Almost 11% of all COVID-19 cases reported throughout the pandemic in Massachusetts were reported in the past week — and that isn’t counting people who tested positive with rapid tests.
The state posted 126,174 positive COVID-19 cases between the reporting dates of Jan. 3 and Jan. 7, representing positive tests collected between Dec. 31 and Jan. 6.
It’s a staggering number that amounts to 10.6% of Massachusetts' total confirmed cases recorded during the entire pandemic, and experts say the figure is certainly an undercount given that the state doesn’t have a system in place to collect data from people who test positive at home.
“If anything, that’s a massive under assessment,” said Mark Siedner, an infectious disease clinician and researcher in the Division of Infectious Diseases at Massachusetts General Hospital.
He explained that positive cases are reported through health care systems, testing centers, school and work programs that have structured reporting systems to the state.
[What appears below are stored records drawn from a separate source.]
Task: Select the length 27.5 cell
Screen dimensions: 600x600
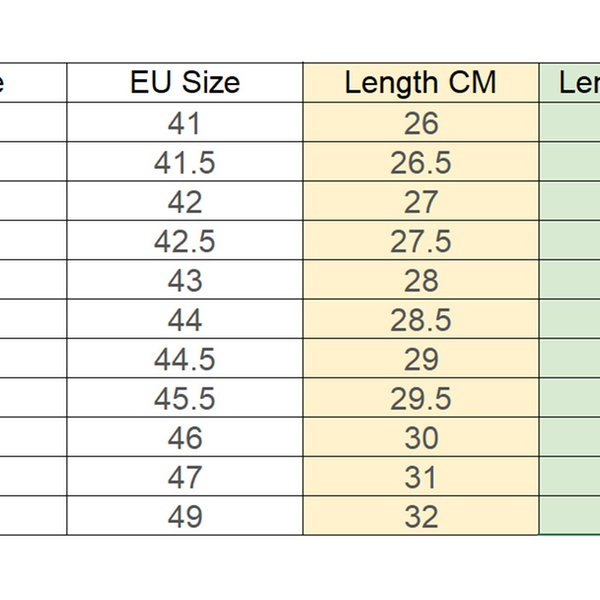Action: (420, 241)
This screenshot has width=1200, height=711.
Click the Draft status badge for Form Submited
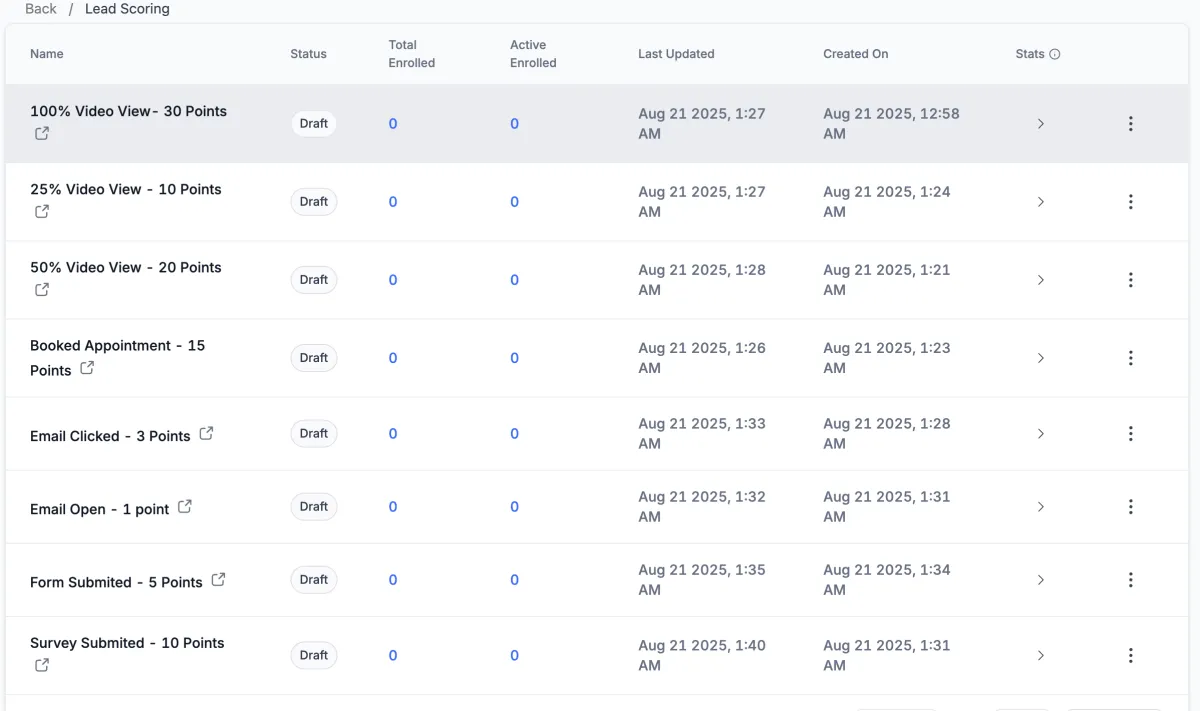[314, 580]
The total doesn't include sick individuals who opt not to get tested or positive results from rapid at-home tests, which thousands of Massachusetts residents are turning to out of convenience after long lines at testing centers and hard-to-get test appointments.
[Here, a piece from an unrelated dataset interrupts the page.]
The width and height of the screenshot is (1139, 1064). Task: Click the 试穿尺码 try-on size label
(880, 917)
“The first step of the pandemic response is to have the data, But this is just one aspect of many in which we are failing,” said Julia Raifman, assistant professor for Boston University School of Public Health.
There is no existing state guidance on how people who test positive at home can report their result, according to multiple experts interviewed on the record and on background by GBH News.
“The raw number of cases is absolutely a cause for concern and there are multiple levels of why that's a concern,” said Carlene Pavlos, executive director of the Massachusetts Public Health Association.
She said long COVID, needing to take time off from work, and the impact that can have on low-wage workers who don’t have a lot — or any — sick time is worth taking into account.
“We know that the vast majority of cases that are testing positive at home are reporting to no one, often even their pediatrician or even their primary care provider,” Pavlos said.
Pavlos recently took two rapid tests at home after a potential COVID-19 exposure, and personally wondered if there was a way she could report her test if it was positive. "I actually explored whether or not I was supposed to report to anybody, and there was no indication that I was supposed to report," she told GBH News.
Pavlos stopped short of recommending what the state should consider doing to make sure people who test positive at home get counted, and said that recommendation should come from the state or the Centers for Disease Control and Prevention.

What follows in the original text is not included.